Wednesday, November 12, 2008

Psephologists and data fitting

Psephologist: That's a real word. It means someone who studies elections and polls. That was the word I was reminded of, when I listened to Weekday on this morning as I drove to work. Today's show had two guests, both professors at the University of Washington if I recall correctly talking about the recent US presidential election.

I first came across the word psephologist, back in India in the late eighties, while watching election coverage on TV. There were pundits on TV who were called in to give expert opinion on election polls and trends, and I learnt they are psephologists. Doordarshan had the excellent Vinod Dua and Prannoy Roy covering elections, and later NDTV (if I recall correctly the first private news channel launched in India, by Prannoy Roy) did a great job covering elections.

The guests on Weekday today had interesting takes on how the US presidential campaigns affected the polls. One argued that actions by one camp were mostly canceled out by actions from the other camp, and that throughout the campaign Sen. Obama maintained a lead over Sen. McCain, and that the voting could have happened at any time from July with the same results. The other guest argued that this time the elections were different and that trends amongst young voters and African Americans, and a larger voter registration among democrats were crucial to Sen. Obama's victory. At some level both were in agreement, but the opinion that the campaigning was somewhat irrelevant, as posited by one of the guests, was curious.
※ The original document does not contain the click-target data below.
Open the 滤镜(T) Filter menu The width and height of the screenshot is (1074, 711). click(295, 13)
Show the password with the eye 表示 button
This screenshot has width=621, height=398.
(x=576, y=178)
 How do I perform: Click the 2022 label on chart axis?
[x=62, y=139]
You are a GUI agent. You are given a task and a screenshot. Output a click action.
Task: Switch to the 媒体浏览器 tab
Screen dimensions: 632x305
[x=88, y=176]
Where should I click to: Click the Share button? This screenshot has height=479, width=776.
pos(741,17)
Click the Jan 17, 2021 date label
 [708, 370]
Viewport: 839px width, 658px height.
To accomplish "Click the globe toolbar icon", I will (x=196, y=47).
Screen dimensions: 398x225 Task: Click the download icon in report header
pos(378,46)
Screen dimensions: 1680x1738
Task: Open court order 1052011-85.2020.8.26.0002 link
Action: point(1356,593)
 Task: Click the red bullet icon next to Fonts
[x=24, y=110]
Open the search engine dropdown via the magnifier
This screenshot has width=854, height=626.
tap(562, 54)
My own takeaway was that the same data could be interpreted in many different ways - so despite both professors having access to exactly the same data (or the same ocean of data), the interpretations varied depending on their existing ideas, biases and hypotheses.

I imagine that the election poll data is a data miner's dream - plenty of data points to use to segment the population, slice and dice the voting public into blocs and look at correlations and trends, and compare with previous elections. What fun!

However post-facto analysis of data without knowledge of cause and effect can lend itself to a lot of problems in interpretation. Today's radio discussion reminded me of how a lot of tv and radio anchors often talk about how a certain state or town has been reliably picking the presidential winner, or even how the winner of a football game predicts the winner (I need dig up the reference for this one). This kind of data fitting can be downright misleading; however such kinds of data correlations are often accidental and are mostly just plain irrelevant.

For a cautionary tale in data mining giving silly results, read about how butter production in Bangladesh is a great predictor of the S&P performance for two decades: David Leinweber went searching for random data and found something that fit the bill. Clearly however, there is no cause and effect relationship here and so the correlation is meaningless.